Purley High School for Boys existed from 1914 to 1988. Originally located in Purley from 1914, in 1936 it relocated to Placehouse Lane, Old Coulsdon, London Borough of Croydon. The school was Purley County Grammar School from 1914 to 1969, becoming Purley Grammar School for Boys and then, in 1973, Purley High School for Boys after the abolition of the Grammar School system and the implementation of the Comprehensive System.

As Purley High School for Boys it was a senior secondary school, for students aged 14 to 18.

Purley High School had a reputation for strictness and for the frequent use of corporal punishment; records showing a peak in canings of 43.7 per 100 pupils in the year 1977/78. Its record on canings came to the attention of STOPP during the 1970s and 1980s. This was because STOPP happened to be based in Croydon at the time, and managed to get the Local Education Authority to publish an analysis of statistics collated from school punishment books, the first time this had happened in the UK. This resulted in Purley High School for Boys being mentioned in numerous articles in the national press regarding what was criticised as its excessive corporal punishment record.

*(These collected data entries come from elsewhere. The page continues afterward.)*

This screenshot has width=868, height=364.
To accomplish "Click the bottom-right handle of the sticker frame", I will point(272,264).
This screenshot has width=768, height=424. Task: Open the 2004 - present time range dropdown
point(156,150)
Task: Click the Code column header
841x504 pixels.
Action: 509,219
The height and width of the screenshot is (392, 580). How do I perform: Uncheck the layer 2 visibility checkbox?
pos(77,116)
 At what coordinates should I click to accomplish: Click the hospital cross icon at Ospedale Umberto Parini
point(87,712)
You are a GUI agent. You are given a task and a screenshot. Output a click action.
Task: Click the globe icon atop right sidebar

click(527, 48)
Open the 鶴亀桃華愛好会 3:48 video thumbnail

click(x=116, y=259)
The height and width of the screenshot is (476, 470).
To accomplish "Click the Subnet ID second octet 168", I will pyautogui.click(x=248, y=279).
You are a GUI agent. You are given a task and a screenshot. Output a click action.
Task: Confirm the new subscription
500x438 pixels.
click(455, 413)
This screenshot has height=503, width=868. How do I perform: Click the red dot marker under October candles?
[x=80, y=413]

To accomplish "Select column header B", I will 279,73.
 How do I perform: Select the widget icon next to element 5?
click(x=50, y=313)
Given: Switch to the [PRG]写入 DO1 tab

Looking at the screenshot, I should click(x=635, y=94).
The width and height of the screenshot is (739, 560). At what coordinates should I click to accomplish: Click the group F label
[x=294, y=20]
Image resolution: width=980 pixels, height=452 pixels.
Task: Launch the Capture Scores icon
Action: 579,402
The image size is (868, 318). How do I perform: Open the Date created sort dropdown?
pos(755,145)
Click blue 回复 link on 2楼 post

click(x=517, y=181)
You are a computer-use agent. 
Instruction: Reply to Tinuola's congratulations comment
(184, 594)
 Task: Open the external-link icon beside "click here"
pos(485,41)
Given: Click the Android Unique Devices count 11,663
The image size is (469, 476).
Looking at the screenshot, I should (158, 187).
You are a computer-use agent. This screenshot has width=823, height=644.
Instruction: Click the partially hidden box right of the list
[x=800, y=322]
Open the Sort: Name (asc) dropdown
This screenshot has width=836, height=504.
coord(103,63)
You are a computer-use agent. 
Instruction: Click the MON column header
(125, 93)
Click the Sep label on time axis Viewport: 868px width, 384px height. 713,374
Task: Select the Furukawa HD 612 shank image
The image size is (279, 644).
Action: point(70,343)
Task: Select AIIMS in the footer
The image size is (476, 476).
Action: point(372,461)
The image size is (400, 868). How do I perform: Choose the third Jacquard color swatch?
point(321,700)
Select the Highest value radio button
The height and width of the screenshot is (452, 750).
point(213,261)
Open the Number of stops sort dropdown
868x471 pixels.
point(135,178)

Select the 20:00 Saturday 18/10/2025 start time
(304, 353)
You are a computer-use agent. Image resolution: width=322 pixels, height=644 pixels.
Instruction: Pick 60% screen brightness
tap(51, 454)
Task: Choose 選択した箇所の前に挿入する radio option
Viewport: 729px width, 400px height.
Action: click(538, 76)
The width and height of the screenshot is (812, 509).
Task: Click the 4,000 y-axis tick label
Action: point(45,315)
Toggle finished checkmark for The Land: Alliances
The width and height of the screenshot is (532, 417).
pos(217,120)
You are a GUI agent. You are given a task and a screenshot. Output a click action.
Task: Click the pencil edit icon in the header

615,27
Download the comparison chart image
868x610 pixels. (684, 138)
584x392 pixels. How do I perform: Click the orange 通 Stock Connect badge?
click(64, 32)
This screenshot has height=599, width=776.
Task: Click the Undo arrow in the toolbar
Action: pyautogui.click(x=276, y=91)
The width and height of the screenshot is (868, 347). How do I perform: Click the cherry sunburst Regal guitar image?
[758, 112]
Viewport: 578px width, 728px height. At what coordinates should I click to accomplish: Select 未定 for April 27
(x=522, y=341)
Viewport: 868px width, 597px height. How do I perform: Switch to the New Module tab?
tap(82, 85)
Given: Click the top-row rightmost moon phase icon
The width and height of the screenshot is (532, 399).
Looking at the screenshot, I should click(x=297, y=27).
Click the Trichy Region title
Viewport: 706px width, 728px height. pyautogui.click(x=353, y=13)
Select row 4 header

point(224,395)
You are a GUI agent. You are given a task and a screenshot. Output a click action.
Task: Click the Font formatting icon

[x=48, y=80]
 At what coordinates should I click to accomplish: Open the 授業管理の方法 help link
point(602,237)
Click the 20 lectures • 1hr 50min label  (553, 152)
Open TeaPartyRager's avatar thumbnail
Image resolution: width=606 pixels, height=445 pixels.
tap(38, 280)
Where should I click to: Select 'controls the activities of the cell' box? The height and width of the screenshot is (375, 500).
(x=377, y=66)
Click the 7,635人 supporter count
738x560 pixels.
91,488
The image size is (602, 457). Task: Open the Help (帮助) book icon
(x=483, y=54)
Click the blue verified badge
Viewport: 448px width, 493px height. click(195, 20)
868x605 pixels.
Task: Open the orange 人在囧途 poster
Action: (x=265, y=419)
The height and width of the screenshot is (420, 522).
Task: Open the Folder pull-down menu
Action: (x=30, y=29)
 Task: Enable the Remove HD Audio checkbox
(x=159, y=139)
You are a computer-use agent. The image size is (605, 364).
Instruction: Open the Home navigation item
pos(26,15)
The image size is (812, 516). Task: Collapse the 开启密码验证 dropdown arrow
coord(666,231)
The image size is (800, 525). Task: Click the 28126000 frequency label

However, statistics for the use of corporal punishment later appeared from other areas of England and Wales, suggesting that Purley's caning record, compared with some other boys' secondary schools, was not quite as extraordinary as STOPP had originally claimed, once the fact that Purley was a 14–18 school (and therefore had about twice the proportion of 14- to 16-year-olds as an 11–18 school) was taken into account, 14–16 being almost invariably the peak age group for getting into trouble at school.

The school motto was Fas et Patria, meaning Faith and Country.  The Headmaster from 1968 to 1988 was Mr Derek Akers (Oxon).

After 52 years at the Placehouse Lane location, the school was closed in 1988, being replaced by Coulsdon Sixth Form College.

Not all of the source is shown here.